Are senior leaders liability for Congress in Telangana?
Hyderabad: Sometimes having octogenarian leaders can prove to be dangerous for the party. The Congress party which is trying to give a tough fight to the ruling BRS in the ensuing Assembly elections and is going to launch a bus yatra led by former AICC president Rahul Gandhi to show that the party and its leaders were united got a jerk on Wednesday when K Jana Reddy made a statement that he could be the CM face of the Congress party if it comes to power. He said he was not after the post but the post would come after him.
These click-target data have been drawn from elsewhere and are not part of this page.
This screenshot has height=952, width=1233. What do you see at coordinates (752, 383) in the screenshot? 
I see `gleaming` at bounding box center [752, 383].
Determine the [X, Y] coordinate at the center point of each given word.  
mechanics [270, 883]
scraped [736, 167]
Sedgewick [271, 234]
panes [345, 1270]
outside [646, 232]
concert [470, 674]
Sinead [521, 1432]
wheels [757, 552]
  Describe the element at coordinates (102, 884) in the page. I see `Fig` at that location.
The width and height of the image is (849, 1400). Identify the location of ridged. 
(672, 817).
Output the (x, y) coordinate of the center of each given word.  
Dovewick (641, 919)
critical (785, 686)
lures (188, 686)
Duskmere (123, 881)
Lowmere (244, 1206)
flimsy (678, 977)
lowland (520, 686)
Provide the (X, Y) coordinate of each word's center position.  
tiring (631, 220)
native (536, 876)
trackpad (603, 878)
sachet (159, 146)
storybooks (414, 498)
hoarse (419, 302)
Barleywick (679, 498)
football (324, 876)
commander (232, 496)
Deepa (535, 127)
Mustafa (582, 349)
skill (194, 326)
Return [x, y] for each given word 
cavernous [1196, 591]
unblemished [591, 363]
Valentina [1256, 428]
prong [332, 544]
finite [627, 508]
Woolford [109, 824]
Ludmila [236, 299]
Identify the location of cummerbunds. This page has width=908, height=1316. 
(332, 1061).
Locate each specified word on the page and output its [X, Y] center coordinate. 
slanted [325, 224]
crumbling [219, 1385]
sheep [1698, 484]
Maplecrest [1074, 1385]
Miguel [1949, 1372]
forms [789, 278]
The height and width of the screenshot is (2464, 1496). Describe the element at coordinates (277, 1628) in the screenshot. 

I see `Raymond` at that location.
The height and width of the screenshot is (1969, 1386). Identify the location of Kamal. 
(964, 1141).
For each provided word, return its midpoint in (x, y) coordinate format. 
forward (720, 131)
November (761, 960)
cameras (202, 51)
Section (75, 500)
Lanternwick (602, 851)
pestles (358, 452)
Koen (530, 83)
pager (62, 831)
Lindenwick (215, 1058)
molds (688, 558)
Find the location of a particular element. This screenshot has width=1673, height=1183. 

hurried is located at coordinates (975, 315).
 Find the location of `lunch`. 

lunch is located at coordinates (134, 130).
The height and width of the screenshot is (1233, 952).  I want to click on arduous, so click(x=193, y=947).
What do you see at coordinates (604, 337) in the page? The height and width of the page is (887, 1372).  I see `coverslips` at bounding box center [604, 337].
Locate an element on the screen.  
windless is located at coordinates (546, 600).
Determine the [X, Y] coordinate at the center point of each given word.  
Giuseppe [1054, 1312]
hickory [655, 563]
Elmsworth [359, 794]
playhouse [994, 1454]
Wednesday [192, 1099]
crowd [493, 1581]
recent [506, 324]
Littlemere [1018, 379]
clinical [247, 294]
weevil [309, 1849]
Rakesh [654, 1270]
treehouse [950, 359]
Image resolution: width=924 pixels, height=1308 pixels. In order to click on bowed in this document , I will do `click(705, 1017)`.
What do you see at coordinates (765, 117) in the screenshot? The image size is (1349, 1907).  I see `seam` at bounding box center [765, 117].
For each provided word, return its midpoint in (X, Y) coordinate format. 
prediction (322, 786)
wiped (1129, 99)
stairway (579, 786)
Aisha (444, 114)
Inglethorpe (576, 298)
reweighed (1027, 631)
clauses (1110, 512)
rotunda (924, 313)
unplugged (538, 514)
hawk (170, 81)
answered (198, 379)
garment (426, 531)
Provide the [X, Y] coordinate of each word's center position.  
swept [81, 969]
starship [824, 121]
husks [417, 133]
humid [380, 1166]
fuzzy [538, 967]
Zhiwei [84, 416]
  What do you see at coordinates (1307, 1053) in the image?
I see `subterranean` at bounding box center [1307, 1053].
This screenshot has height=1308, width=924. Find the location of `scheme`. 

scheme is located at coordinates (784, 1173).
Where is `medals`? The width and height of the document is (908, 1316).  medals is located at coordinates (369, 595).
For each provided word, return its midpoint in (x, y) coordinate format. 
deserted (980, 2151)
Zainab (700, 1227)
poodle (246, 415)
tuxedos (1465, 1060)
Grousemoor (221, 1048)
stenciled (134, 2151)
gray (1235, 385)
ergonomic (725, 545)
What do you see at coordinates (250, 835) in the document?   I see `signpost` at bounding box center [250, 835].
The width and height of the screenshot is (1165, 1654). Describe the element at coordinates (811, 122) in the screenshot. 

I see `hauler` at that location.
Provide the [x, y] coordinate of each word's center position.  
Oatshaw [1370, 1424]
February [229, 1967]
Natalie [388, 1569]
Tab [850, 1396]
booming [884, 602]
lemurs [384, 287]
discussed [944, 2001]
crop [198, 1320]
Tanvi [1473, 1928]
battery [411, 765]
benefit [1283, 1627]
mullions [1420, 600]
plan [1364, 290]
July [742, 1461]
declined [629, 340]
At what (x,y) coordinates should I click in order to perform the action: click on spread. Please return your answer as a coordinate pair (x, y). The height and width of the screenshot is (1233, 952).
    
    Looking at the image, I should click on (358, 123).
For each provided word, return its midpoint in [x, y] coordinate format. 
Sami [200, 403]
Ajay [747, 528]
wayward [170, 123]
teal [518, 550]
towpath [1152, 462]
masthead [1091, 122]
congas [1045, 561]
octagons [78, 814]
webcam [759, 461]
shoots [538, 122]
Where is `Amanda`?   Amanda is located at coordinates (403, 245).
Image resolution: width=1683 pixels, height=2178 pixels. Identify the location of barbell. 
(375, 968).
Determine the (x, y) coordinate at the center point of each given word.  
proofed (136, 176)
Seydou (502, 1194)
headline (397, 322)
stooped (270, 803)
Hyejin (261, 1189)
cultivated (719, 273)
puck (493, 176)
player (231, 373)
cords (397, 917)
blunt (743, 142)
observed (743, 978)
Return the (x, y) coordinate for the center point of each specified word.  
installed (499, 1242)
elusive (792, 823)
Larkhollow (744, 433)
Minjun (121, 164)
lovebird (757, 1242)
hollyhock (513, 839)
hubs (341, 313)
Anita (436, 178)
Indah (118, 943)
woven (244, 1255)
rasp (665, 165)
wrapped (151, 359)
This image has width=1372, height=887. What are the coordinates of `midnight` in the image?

It may be mentioned here that he has not been given a ticket from Nagarjuna Sagar Assembly by the party high command which chose his son K Jayaveer Reddy in his place. This statement of Jana Reddy came while he was interacting not with Congressmen or dissidents in the party but during his talks with a group of leaders from BRS who joined the Congress in Nagarjuna Sagar constituency. He expressed his desire to be the CM claiming that people want to see him as chief minister. It may be recalled that he had badly lost the polls during the by election to BRS candidate Nomula Bhagath.
“The way all of you came suddenly without my knowledge, the post (of chief minister) may also come to me suddenly,” he said amid loud cheers from his supporters.
Recalling that he became a minister at the age of 36, Jana Reddy said he has a seniority of 55 years in the party. “Without aspiring for any posts, I got the opportunity to hold various positions in my long political career,” he said.
Jana Reddy served as a minister under four chief ministers in united Andhra Pradesh.
A seven-time MLA, he became the first leader of opposition in Telangana Assembly in 2014. He, however, lost the 2018 election from Nagarjuna Sagar and was also unsuccessful in the by-election held in 2021.
Congress circles say that such untimely comments by leaders like Jana Reddy would create avoidable problems for the party at a time when it was fighting the BRS and wants to catapult the party into power. If the party comes to power, major part of the credit would go to the TPCC president who virtually resurrected the party and brought it to the level of emerging as a major rival to BRS. Thus he becomes the front runner for the CMs post. But to avoid any controversy and dissension, the AICC decided not to announce anyone as the CM face exactly as it had done in Karnataka.